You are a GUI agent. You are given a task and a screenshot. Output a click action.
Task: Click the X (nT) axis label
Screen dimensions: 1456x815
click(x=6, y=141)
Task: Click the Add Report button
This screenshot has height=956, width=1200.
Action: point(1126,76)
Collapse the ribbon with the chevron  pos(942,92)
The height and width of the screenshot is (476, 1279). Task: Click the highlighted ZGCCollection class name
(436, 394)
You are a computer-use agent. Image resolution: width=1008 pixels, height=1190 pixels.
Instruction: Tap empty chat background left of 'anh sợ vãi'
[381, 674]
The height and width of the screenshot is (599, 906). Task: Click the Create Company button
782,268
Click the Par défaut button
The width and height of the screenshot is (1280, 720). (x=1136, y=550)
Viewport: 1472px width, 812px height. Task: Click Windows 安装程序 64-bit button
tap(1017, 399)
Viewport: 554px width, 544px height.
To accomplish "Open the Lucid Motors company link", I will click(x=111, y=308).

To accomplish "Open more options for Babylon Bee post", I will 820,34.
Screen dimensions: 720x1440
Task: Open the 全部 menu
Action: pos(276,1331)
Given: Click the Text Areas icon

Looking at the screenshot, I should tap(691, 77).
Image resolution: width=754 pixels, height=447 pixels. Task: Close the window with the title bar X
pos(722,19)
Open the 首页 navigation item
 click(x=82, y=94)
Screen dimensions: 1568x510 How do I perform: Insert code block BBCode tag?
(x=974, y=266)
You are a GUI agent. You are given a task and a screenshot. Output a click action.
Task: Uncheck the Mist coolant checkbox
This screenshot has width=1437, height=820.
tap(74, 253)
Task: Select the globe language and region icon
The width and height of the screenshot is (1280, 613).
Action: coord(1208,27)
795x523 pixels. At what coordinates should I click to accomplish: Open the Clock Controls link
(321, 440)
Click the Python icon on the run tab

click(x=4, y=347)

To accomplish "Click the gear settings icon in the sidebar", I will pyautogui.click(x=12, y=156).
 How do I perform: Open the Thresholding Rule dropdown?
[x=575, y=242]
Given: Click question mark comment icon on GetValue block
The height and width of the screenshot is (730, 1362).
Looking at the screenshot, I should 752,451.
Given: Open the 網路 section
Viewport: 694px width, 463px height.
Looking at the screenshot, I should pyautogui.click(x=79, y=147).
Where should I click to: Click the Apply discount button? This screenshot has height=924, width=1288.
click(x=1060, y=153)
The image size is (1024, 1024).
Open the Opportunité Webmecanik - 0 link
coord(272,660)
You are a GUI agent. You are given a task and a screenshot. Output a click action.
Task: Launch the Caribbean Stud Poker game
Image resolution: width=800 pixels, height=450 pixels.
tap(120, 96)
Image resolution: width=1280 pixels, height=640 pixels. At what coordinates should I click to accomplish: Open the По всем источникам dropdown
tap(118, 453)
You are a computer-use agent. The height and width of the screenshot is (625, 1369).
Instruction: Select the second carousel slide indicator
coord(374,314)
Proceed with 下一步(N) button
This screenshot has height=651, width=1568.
************
**What is required**
Above are the records; copy all of them exactly.

**Solution to this task**
You are a GUI agent. You are given a task and a screenshot. Output a click action.
Task: Click the X (nT) axis label
Screen dimensions: 1456x815
click(x=6, y=141)
Task: Click the Add Report button
This screenshot has height=956, width=1200.
Action: point(1126,76)
Collapse the ribbon with the chevron  pos(942,92)
The height and width of the screenshot is (476, 1279). Task: Click the highlighted ZGCCollection class name
(436, 394)
You are a computer-use agent. Image resolution: width=1008 pixels, height=1190 pixels.
Instruction: Tap empty chat background left of 'anh sợ vãi'
[381, 674]
The height and width of the screenshot is (599, 906). Task: Click the Create Company button
782,268
Click the Par défaut button
The width and height of the screenshot is (1280, 720). (x=1136, y=550)
Viewport: 1472px width, 812px height. Task: Click Windows 安装程序 64-bit button
tap(1017, 399)
Viewport: 554px width, 544px height.
To accomplish "Open the Lucid Motors company link", I will click(x=111, y=308).

To accomplish "Open more options for Babylon Bee post", I will 820,34.
Screen dimensions: 720x1440
Task: Open the 全部 menu
Action: pos(276,1331)
Given: Click the Text Areas icon

Looking at the screenshot, I should tap(691, 77).
Image resolution: width=754 pixels, height=447 pixels. Task: Close the window with the title bar X
pos(722,19)
Open the 首页 navigation item
 click(x=82, y=94)
Screen dimensions: 1568x510 How do I perform: Insert code block BBCode tag?
(x=974, y=266)
You are a GUI agent. You are given a task and a screenshot. Output a click action.
Task: Uncheck the Mist coolant checkbox
This screenshot has width=1437, height=820.
tap(74, 253)
Task: Select the globe language and region icon
The width and height of the screenshot is (1280, 613).
Action: coord(1208,27)
795x523 pixels. At what coordinates should I click to accomplish: Open the Clock Controls link
(321, 440)
Click the Python icon on the run tab

click(x=4, y=347)

To accomplish "Click the gear settings icon in the sidebar", I will pyautogui.click(x=12, y=156).
 How do I perform: Open the Thresholding Rule dropdown?
[x=575, y=242]
Given: Click question mark comment icon on GetValue block
The height and width of the screenshot is (730, 1362).
Looking at the screenshot, I should 752,451.
Given: Open the 網路 section
Viewport: 694px width, 463px height.
Looking at the screenshot, I should pyautogui.click(x=79, y=147).
Where should I click to: Click the Apply discount button? This screenshot has height=924, width=1288.
click(x=1060, y=153)
The image size is (1024, 1024).
Open the Opportunité Webmecanik - 0 link
coord(272,660)
You are a GUI agent. You are given a task and a screenshot. Output a click action.
Task: Launch the Caribbean Stud Poker game
Image resolution: width=800 pixels, height=450 pixels.
tap(120, 96)
Image resolution: width=1280 pixels, height=640 pixels. At what coordinates should I click to accomplish: Open the По всем источникам dropdown
tap(118, 453)
You are a computer-use agent. The height and width of the screenshot is (625, 1369).
Instruction: Select the second carousel slide indicator
coord(374,314)
Proceed with 下一步(N) button
This screenshot has height=651, width=1568.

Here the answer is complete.